The Building Tradesman Newspaper

Friday, October 27, 2000

Now more than ever, your vote is vital

By The Building Tradesman



"Let each citizen remember at the moment he is offering his vote he is executing one of the most solemn trusts in human society for which he is accountable to God and his country." - Samuel Adams

Our nation's Founding Fathers had a firm understanding of the power of a voting democracy, setting up an electoral system that's a model for the world.

Unfortunately, many Americans who could take advantage of the electoral process, don't - and as a result, candidates who get into office don't necessarily reflect the wishes of the people they represent.

On Tuesday, Nov. 7, you have the opportunity to make sure that the politicians who work for you truly represent your interests when it comes to setting policy and making laws. This is the last opportunity before the election for us to emphasize one important point about how vital your vote is in the toss-up state of Michigan.

"Illinois and Ohio are lining up behind Mr. Gore and Mr. Bush, respectively," said the Wall Street Journal last week, "but that still leaves enough Electoral College votes to make (the Midwest) the most important region in the final push. Missouri carries 11 votes, while Minnesota has 10, but the prize is Michigan with 18."

Historically, the union vote has made the difference in Michigan, and this year won't be any different. There are 600,000 active union members and 200,000 union retirees in Michigan. In 1992, after 12 years of GOP control in the White House with Ronald Reagan and George Bush, union members made up 19 percent of the total U.S. vote, helping to put President Clinton in office. That number dipped to 13 percent in 1994 (when Newt Gingrich and the "Republican Revolution" came into Congress), increased to 19 percent in the presidential year of 1996 when Clinton won again, and surged to 23 percent in 1998 when Democrats came within a whisper of re-taking control of the U.S House of Representatives.

There's all kinds of attention on the presidency - Al Gore has spent $5 million on campaigning in our state, and George W. Bush has spent $4 million - but the ballot will be filled with equally important offices that also deserve your attention.

It is remarkable how many important races are packed onto the Nov. 7 ballot. Besides the presidency, there are 465 U.S. House contests that will determine the control of that legislative body. In Michigan, control of the state Supreme Court is up for grabs. All 110 seats in the Michigan House of Representatives are up for election, which will determine if organized labor has any influence at all over the next two years in the Lansing lawmaking process. Judgeships are up for re-election all over the state.

"For 47 days (until the election) Michigan will be the center of the conflict between the Democrats and Republicans for control of the House," said President Clinton during a visit to our state last month.

County commissioners, sheriffs, prosecutors, clerks and other offices are on the ballot. Then there are the scores of local city and township offices that affect how our local communities are operated.

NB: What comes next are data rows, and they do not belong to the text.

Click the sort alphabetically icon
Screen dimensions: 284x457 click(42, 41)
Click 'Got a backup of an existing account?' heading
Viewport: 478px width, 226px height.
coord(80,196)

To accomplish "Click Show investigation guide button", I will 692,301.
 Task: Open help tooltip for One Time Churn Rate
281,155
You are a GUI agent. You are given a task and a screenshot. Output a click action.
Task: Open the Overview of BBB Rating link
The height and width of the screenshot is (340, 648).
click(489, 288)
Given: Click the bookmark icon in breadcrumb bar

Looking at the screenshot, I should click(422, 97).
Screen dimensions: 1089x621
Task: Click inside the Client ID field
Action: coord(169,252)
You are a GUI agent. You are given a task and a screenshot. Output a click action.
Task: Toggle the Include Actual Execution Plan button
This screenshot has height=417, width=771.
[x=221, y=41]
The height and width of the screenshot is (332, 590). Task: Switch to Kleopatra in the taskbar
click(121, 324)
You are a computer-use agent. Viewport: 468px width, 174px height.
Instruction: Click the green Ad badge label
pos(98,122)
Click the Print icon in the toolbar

So the battle turns to increasing voter education, which this paper has tried to provide over the past few months, and decreasing voter apathy, which is a never-ending battle.

In 1998, only 36.4 percent of all registered voters went to the polls to cast their ballots - the lowest voter turnout since 1942. Two out of three Americans, 115 million eligible voters, simply stayed home and didn't vote at all.

"Should things go wrong at any time, the people will set them to right by the peaceable exercise of their elective rights," said Thomas Jefferson. But first, the voters have to see fit to send in their absentee ballot or go to the polls.